Disappointing start to the year
David Alexander, senior analyst at Verdict Retail, agreed that it had been a disappointing start to the year for Sainsbury, particularly given that Tesco’s LFLs had grown by 0.9% in its full year and Morrisons recorded Q1 LFL growth of 0.7%.
He said: “Sainsbury and Tesco have adopted similar approaches in their fightback [against the discounters], reducing complex promotional activity in favour of more stable low prices, aligning themselves closely with values that portray a more caring image, such as reducing waste and improving in-store service standards.
“So, while Sainsbury may lay claim to the notion that ‘our values make us different’, a quick perusal of the competition suggests that, at least in terms of its strategic objectives, it is far from unique.”
Q1 retail sales (excluding fuel)
Full-year 2015/16 retail sales (excluding fuel)

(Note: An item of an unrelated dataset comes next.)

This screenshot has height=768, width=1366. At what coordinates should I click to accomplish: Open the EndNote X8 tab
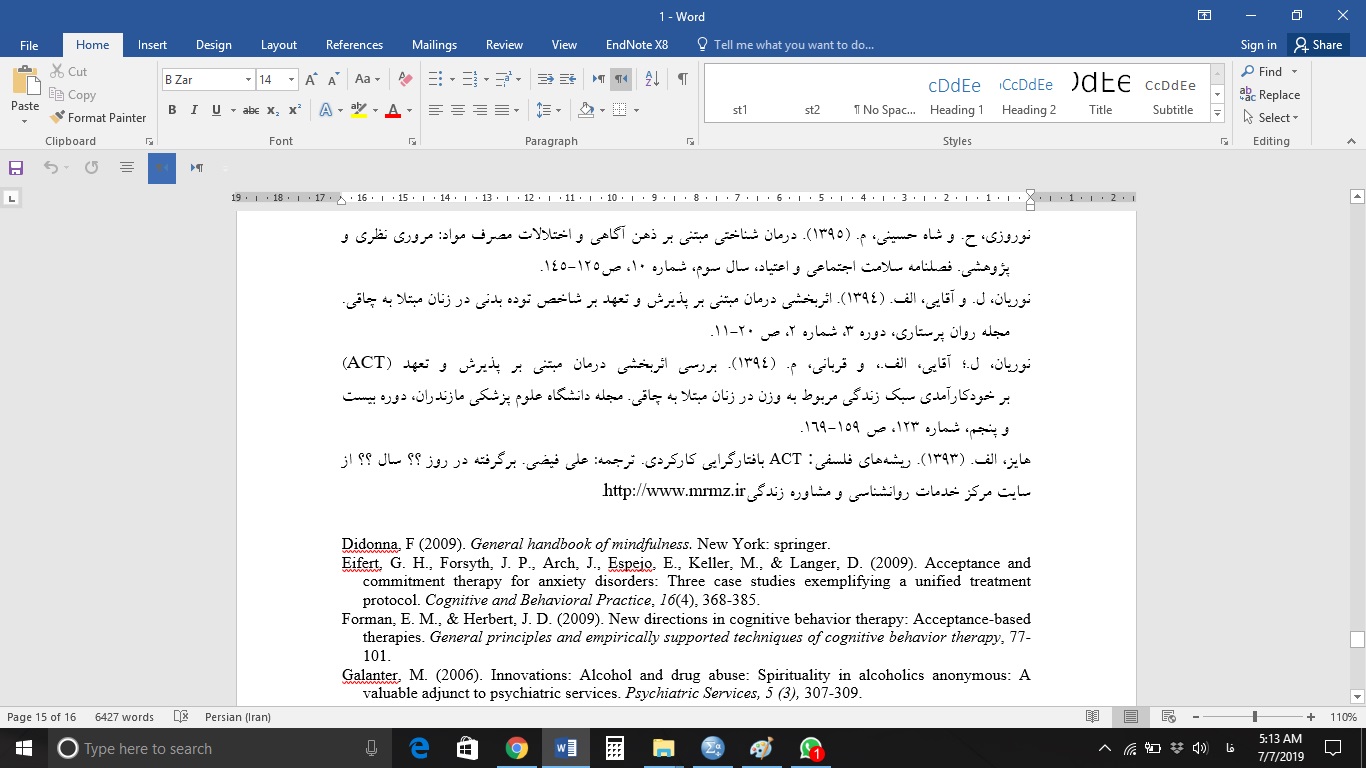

More positively, Connor Campbell, senior market analyst at www.spreadex.com claimed Sainsbury had “bounced back” in the past two weeks, after posting a 1.2% drop in LFL sales for the 12 weeks to May 22.
He said: “Having had such a traumatic time of it in the past six weeks – a period that saw its stock plunge from £2.88 to £2.46 on the back of weak full-year figures, news of a CMA investigation into the Home Retail Group acquisition and its worst drop in sales for over a year according to Kantar Worldpanel, Sainsbury bounced back with its Q1 results.”
Like-for-like transaction growth
On the back of today’s Q1 announcement, ceo Mike Coupe said Sainsbury had made a solid start to the year with LFL transaction growth across all channels.
He said: “Sainsbury is well-positioned. Our core food business offers customers choice, quality and a clear value proposition.”
However, Coupe added: “Market conditions remain challenging. Food price deflation continues to impact our sales and pressures on pricing mean the market will remain competitive for the foreseeable future.”
Sainsbury removed Brand Match in Q1 as part of “a simpler trading strategy to offer lower regular prices”.
Promotional participation levels, meanwhile, had reduced further in Q1, and were now tracking at 23% (down from over 30% this time last year).
Sainsbury said the vast majority of multi-buys will be phased out by August.